Input for this task:
════════
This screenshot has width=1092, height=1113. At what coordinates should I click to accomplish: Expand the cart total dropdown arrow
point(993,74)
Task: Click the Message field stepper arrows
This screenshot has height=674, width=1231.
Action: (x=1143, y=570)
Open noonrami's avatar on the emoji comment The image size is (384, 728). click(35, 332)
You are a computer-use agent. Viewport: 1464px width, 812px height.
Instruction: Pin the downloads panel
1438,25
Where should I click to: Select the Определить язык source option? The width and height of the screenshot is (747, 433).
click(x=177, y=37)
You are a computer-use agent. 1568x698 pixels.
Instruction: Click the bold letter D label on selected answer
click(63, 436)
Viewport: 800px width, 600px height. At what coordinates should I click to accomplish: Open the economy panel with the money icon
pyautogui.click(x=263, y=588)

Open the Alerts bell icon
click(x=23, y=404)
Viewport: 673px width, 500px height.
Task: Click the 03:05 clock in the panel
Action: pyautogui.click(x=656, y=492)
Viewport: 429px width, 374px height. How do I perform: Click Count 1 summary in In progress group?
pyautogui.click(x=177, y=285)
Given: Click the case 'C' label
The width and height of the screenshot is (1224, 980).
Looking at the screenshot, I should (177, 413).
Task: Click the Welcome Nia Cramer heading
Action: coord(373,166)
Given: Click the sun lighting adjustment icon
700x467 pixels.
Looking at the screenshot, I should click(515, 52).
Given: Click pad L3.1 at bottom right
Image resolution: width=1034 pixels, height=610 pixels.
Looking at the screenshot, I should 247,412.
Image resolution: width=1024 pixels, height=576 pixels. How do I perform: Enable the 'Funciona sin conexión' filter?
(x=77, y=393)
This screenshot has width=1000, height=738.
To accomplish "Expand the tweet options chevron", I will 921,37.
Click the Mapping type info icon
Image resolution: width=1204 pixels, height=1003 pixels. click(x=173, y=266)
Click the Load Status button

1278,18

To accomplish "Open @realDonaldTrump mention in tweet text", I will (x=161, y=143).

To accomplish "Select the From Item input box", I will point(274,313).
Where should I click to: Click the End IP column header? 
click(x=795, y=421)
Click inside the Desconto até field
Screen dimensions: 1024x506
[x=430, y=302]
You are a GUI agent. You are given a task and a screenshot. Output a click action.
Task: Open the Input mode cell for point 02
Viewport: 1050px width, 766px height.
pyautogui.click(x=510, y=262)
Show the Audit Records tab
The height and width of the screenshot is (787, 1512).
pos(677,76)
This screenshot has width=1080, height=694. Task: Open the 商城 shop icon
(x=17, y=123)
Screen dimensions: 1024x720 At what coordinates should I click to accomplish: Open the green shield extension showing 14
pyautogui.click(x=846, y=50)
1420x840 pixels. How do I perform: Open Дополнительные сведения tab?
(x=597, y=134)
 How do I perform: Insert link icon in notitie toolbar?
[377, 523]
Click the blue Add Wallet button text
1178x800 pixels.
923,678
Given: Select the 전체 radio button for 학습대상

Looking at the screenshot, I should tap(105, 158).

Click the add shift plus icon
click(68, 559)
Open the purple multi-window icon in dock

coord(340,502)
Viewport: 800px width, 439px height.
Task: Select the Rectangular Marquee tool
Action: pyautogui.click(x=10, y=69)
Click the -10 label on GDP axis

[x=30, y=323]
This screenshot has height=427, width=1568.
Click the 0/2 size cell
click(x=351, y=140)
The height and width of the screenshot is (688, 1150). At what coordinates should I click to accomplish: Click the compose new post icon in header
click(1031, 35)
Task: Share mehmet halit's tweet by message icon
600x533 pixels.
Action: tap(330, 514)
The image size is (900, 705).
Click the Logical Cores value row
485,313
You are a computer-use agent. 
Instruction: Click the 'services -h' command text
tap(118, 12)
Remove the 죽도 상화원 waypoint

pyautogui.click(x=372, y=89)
════════
Problem to work on: The word "tweet" may appear on some lines of these records; state how many such lines there are, and nothing else.

Reply: 3